Using a previously developed living donor matching system, the Hopkins transplant team was able to arrange a five-way swap in which all candidates received compatible kidneys from someone they had never met.
In a paper published in The Lancet (2006; 368:419-21), Robert Montgomery, MD, of Johns Hopkins, laid out the blueprint for a wider system of pairing altruistic donors and incompatible recipient pairs to greatly increase the number of available organs and to better serve the interests of both transplant donors and recipients.
Without a universal system of this kind in place, Dr. Montgomery said altruistic donors often end up on an Internet donation site or are subject to inconsistent allocation systems in which only a single patient benefits.
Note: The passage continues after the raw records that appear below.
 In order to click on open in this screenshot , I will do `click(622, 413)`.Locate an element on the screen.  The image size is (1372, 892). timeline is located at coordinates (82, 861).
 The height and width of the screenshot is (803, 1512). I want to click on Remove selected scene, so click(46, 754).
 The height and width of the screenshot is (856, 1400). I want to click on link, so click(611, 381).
“With domino-paired donation, all three of these ethical tenets are satisfied,” Dr. Montgomery said. “The likelihood of a good outcome is increased by spreading the risk of recipient graft loss across more people. The neediest are served since, in many cases, incompatible donor-recipient pools have a high proportion of patients who are hard to match. And fairness is served because the last paired donor’s kidney in the chain is allocated to the next compatible patient on the deceased donor waiting list.”